Gece,Deniz ve Kadmiyum Kırmızısı

29 3 0
                                    

                              III.

  "Beni sev ya da öldür sen bilirsin."

Birlikte vakit geçirmek istemesi hoşuma gitmişti

"Hayhay"

diyip yürümeye başladım birkaç adım attım o hala duruyordu dönüp

"Gelmiyor musun az ileride bir tekel var bu saatlerde açık"

Adım attığını görünce önüme döndüm birlikte yürüyorduk evet bu anı kaydedin arkadaşlar ben ve Akay birlikte yan yana yürüyoruz bu şehrin kaldırımlarına sesleniyorum hayatınızın en güzel anlarını yaşıyorsunuz çünkü ben ve Akay birlikte yürüyoruz

"Kaç yaşındasın" sorduğu soru tuhafıma gitmişti sonuçta kuzeniyle aynı sınıftık ama konu olsun diye sorduğu belliydi

"22 sen"

"21"

"Demek modacı olacaksın"

"Demek sende şarkıcı olacaksın"

"Hahaha yok tarih okuyorum"

"Düzelteyim o zaman demek sende işsiz kalacaksın"

Bu söylediğine daha çok güldüm tekele gelmiştik içeri girerken

"Yaani öyle diyebiliriz" diyip devam ettim

"Ne içersin"

"Amsterdam olur"

"Pekala" diyip birer Amsterdam şişe aldım daha fazlasına gerek yoktu ödeyip tekelden çıktığımızda mekana kadar yürümüştük mekanın hemen yanında ki sokağa girip oturalım burda demişti nispeten dar bir sokakta sadece kör yanan bir sokak lambası vardı ben dediğini yapıp duvara sırtımı yaslayıp oturduğumda yanıma oturmak yerine o da karşı duvara yaslanıp oturmuştu şişeyi açıp kafasına dikmesini izliyordum

"Sesin güzelmiş" dediği şeye gülümsedim

"Öyle derler seninde saçların çok güzel"

"Ee başka neler yapıyorsun nelerden hoşlanıyorsun"
diyip bir yudum daha aldı birasından

"Okula gidip şarkı söylemek dışında Latince öğreniyorum"

"Neden Latince"

"Sümerce çok zordu"

Dediğime sesli güldü gülüşünü duymak o kadar güzeldi ki gülüşü o kadar güzeldi ki kulaklarımdan beynime ulaşan o tınıyı beynime mıhladım

"Kalkalım hadi"

diyip ayaklandı birden kalan biramı kafama dikip bende kalktım bir adım kadar arkasında duruyordum cebinden telefonu bırakıp saate baktı ekranı görebiliyordum saat 03.00ı geçiyordu

"İstersen evine bırakayım seni"

kafasını bana çevirip

"Bildiğin güzel bir yer yok mu beni oraya götür"

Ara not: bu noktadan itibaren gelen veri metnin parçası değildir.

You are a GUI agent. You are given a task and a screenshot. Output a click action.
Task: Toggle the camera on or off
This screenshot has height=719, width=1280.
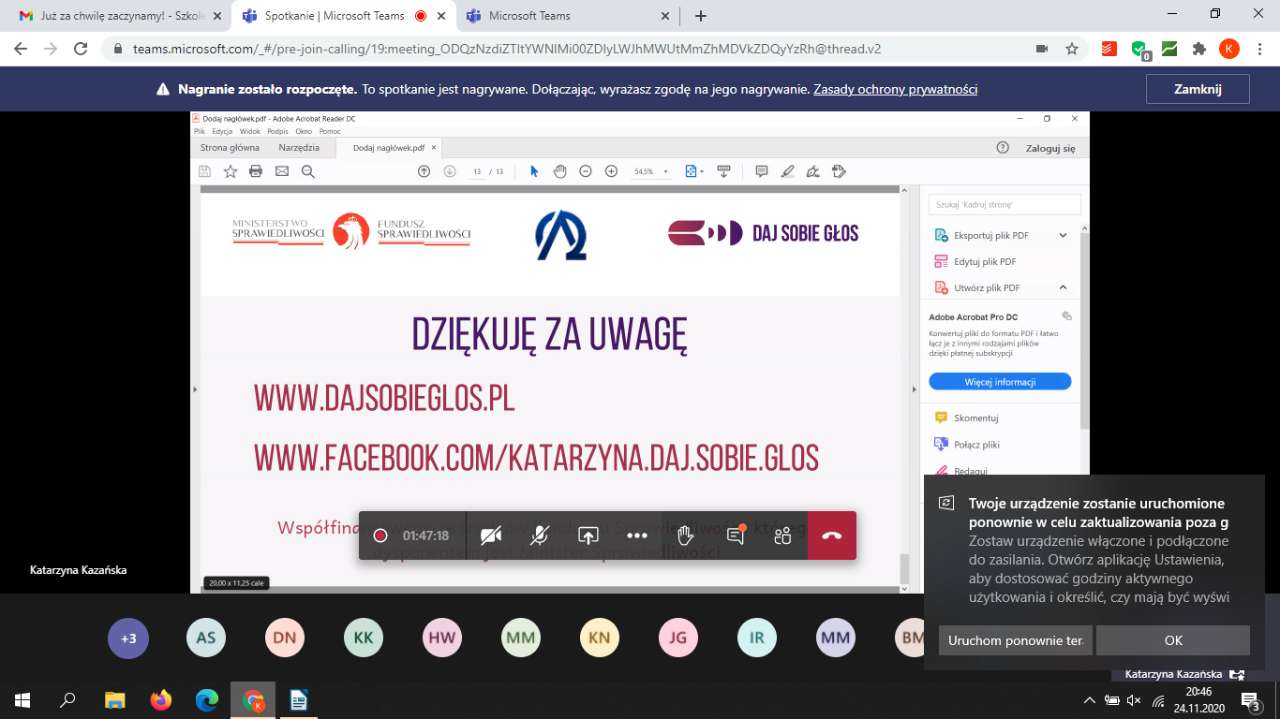[x=491, y=535]
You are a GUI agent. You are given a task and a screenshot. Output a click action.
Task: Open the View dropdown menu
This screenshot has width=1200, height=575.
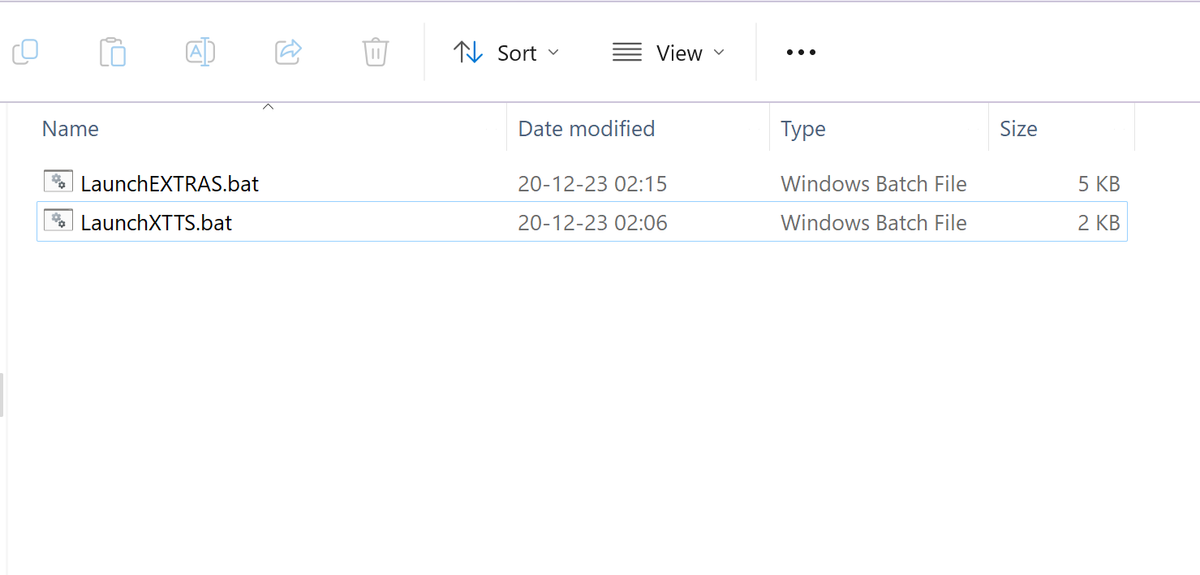pos(668,53)

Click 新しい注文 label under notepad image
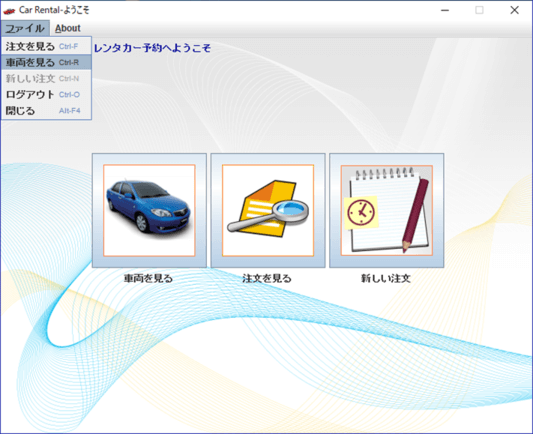coord(386,279)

Bu kız gerçekten aklımı karıştırıyordu ha şikayetçi miyim kesinlikle hayır tüm gün yüzüme bakmadığı için beni sevmediğini düşünmüştüm ama şimdi bu davranışları düşüncemde yanıldığımı gösteriyordu o kadar mutluydum ki

"Gel o zaman"

diyip motora yürüdüm bindikten sonra onunda binmesini bekledim burdan 1 saat kadar uzaklıkta güzel bir yer biliyordum iki tarafı ağaçlarla çevrili bir yoldan geçiyordun yolun sonunda bir tepe vardı ağaçların arasında biraz yürüyünce denizi tam karşındaydı biz varana kadar hava aydınlanmaya başlardı o zaman ağaçlar ve denizi daha güzel görürdük

Ağaçlık yola girdiğimde ellerini belimden çekmişti ne olduğunu anlamak için aynadan baktığımda kollarını açmış gözlerini kapatmış olduğunu gördüm rüzgarda saçları uçuşuyordu üzerinde ceketi vardı ama umarım üşümüyordu yol boş ve düz olduğundan aynadan yüzünü biraz inceleme fırsatım olmuştu hafif çıkık çenesi dolgun alt dudağı nispeten daha ince üst dudağı minicik burnu biçimli kaşları hafif çelik gözleri belirgin elmacık kemikleri müthiş boynu ve çok tatlı kulakları vardı

Teni bembeyazdı gerçekten bembeyaz nasıl bu kadar güzeldi nasıl bu kadar kusursuzdu ona dokunmak istiyordum ama minik bir dokunuşum bile incitir gibime geliyordu sanki o toz bulutuydu ve ben dokunduğum an dağılacaktı

Motoru durdurup inmesini bekledim bende inip ona döndüm denize bakıyordu hava iyiden iyiye aydınlaşmıştı biraz ileri gidip oturdu bende gidip yanına oturdum

"Beğendin mi"

"Çok, nerden buldun burayı"

"Bilmem buldum işte"

Susup denizi izledik

"Saçların çok güzel"

Dediğime hafifçe güldü

"Biliyorum söylemiştin"

ardından başını dizlerime koydu bunu beklemiyordum hemde hiç gözleri açıktı hala denize bakıyordu bense tepki verememiştim hatta öyle ki nefes almayı bile unutmuştum rahatsız olmaması gerekiyordu bu yüzden yavaş ve kısa nefesler almaya başladım

"Saçlarımı okşar mısın"

Söylediğine hafifçe gülümsedim çok güzeldi ona ilk dokunuşum olacaktı bu yavaşça elimi kaldırıp saçlarına götürdüm hafif hafif sevmeye başladım saçları yumuşacıktı kokusu burnuma doluyordu

"Ninni de söyler misin"

Çok fazla ninni falan bilmezdim bu yüzden bildiğim tek ninniyi söylemeye başladım

" You are my sunshine
(sen benim günışığımsın)"

İlk cümleyi söylemeye başlamamla gozlerini kapatmıştı söylemeye devam ettim

"My only my sunshine
(benim tek günışığım)

You make me happy when skies are gray
(gökyüzü griyken beni mutlu ediyorsun)

You'll never know dear, how much I love you
(Asla öğrenemeyeceksin sevgilim seni ne kadar sevdiğimi)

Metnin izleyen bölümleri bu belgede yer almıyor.